Los Angeles gilt als Wiege der modernen Architektur

Richard Neutra, Rudolph Schindler, Pierre Koenig oder John Lautner beeinflussten mit ihren Bauten eine ganze Generation von Architekten. Sie begründeten ab den 1920er Jahren den kalifornischen Stil, der für große Leichtigkeit und Transparenz steht – und die Westküstenarchitektur bis weit in die 1960er Jahre prägte.

Inner City Arts Campus in Los Angeles
Leuchtturmprojekt: Mehr als 10.000 gefährdete Jugendliche pro Jahr finden im Inner City Arts Campus (weißer Komplex, Foto) Möglichkeiten zur Kunstgestaltung. © Foto Getty Images
New Carver Apartments in Los Angeles
Optimismus strahlt auch das Innere der New Carver Apartments aus.

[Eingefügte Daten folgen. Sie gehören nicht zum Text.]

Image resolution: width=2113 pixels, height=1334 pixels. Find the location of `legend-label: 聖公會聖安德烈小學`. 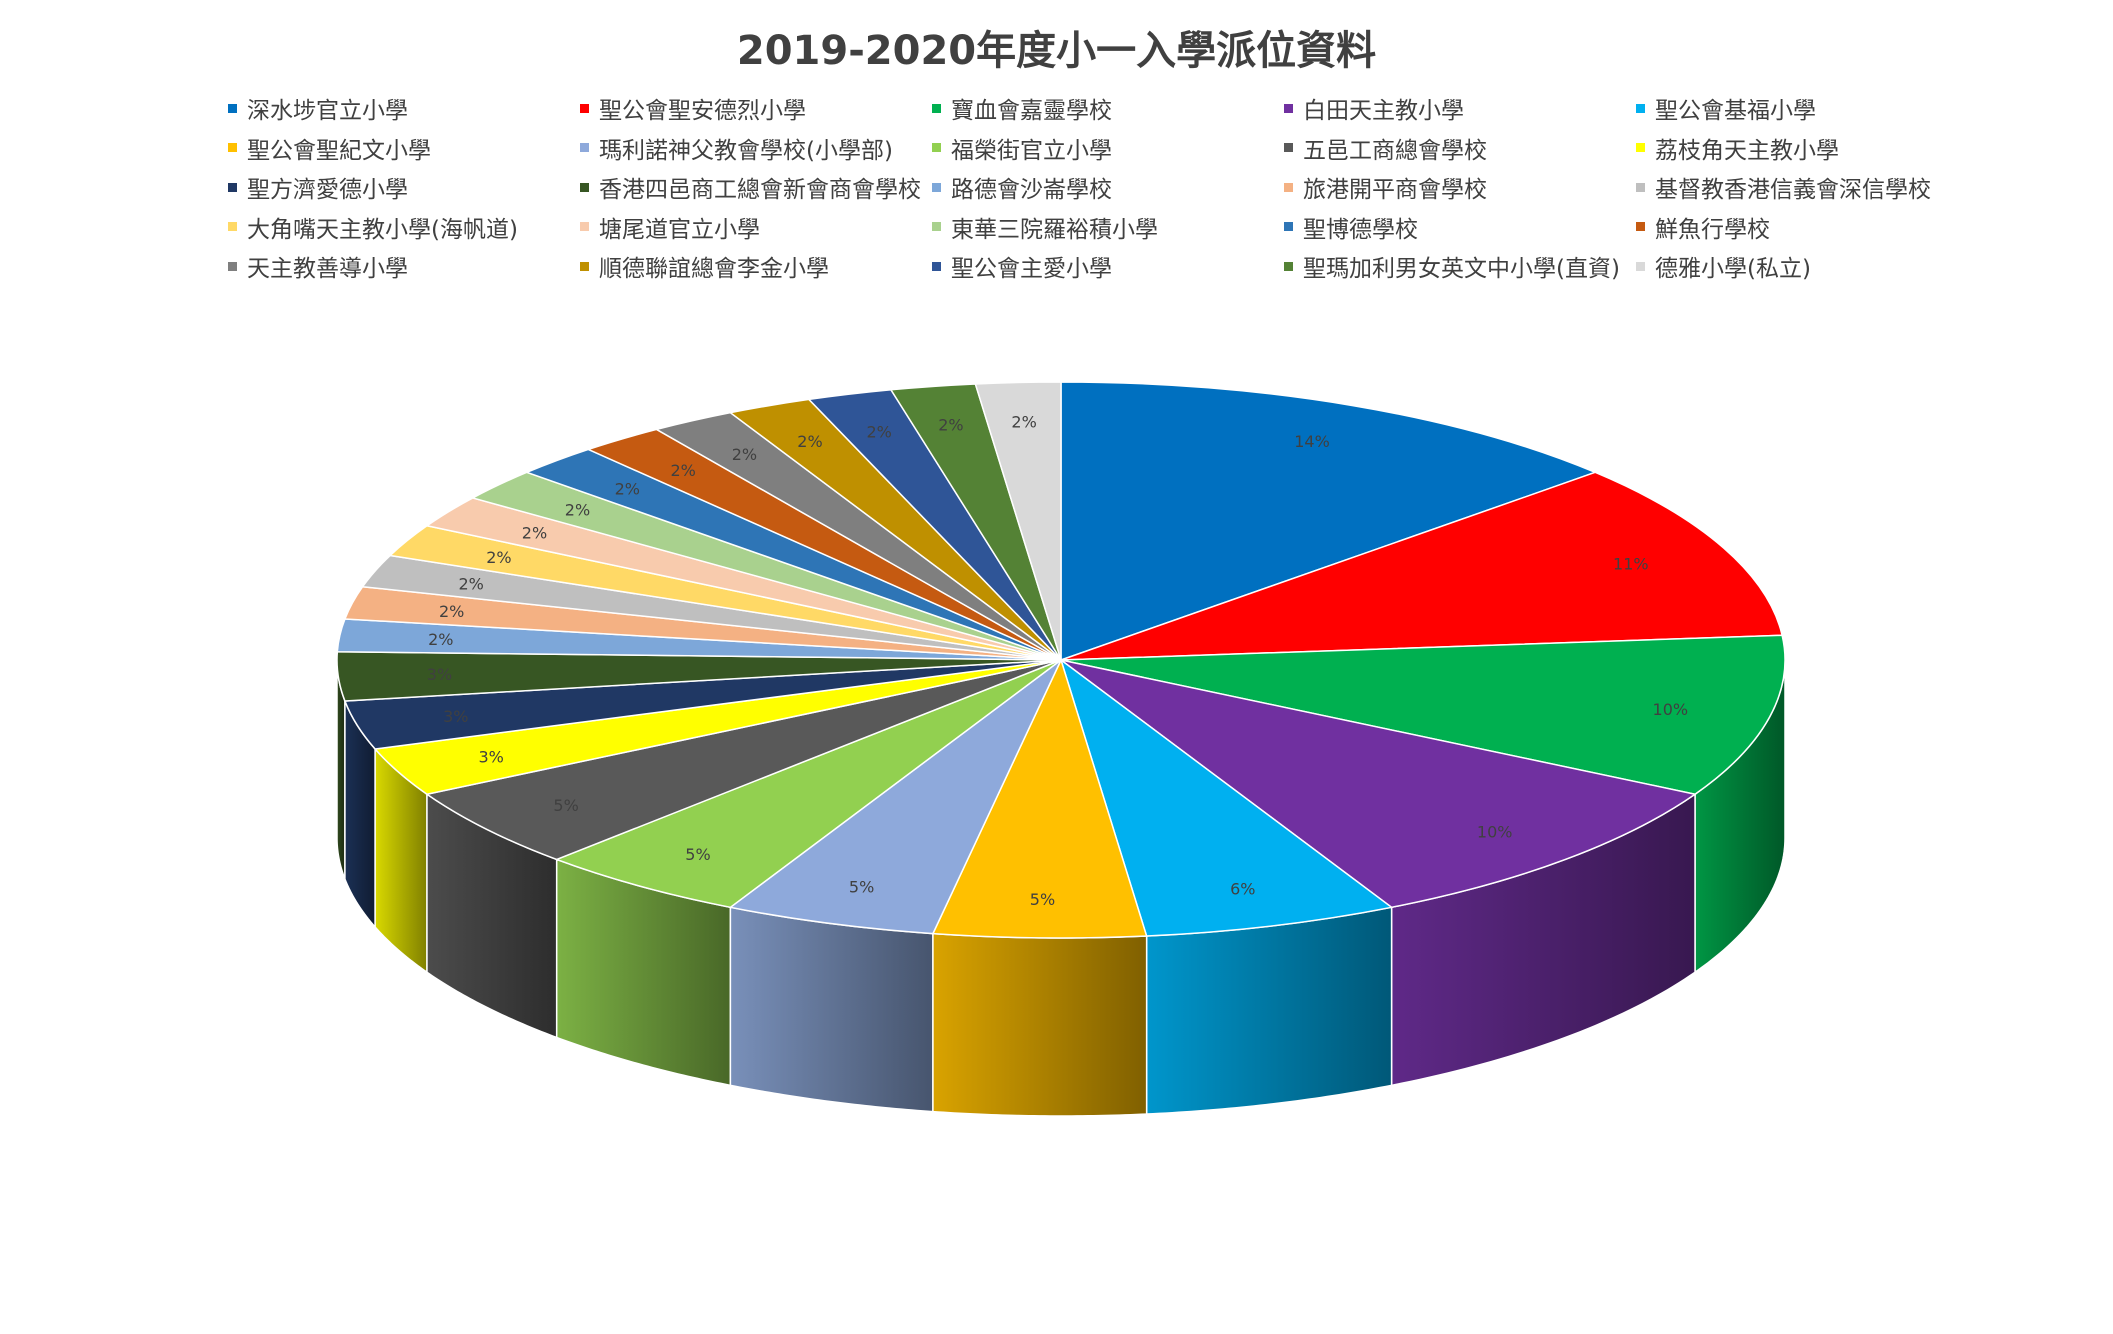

In den Häusern können aber auch unkonventionelle „postfamiliäre Gruppen“ leben. Der Anteil traditioneller Familien an der Bevölkerung liegt in vielen Städten mittlerweile unter dreißig Prozent. Dass vielleicht ein Rentner oder ein alleinerziehender Vater gar nicht in einer Singlekiste, sondern lieber in anderen Strukturen leben möchte, wird von vielen Bauherren und Architekten nicht bedacht. Doch diese Personen sind keine Sonderfälle, sondern Teil einer neuen Bevölkerungsmehrheit. Über Jahrhunderte waren „erweiterte Familien“ ohnehin der Normalfall: In einem Handwerkerhaus lebte die Kernfamilie eng zusammen mit Knechten und Mägden, Lehrlingen und wechselnden Gästen. So gesehen sind die futuristischen weißen Dörfer, die Maltzan im Niemandsland von Los Angeles anlegt, auch eine Erinnerung an eine uralte Lebensform, die vielleicht auch unsere Zukunft ist.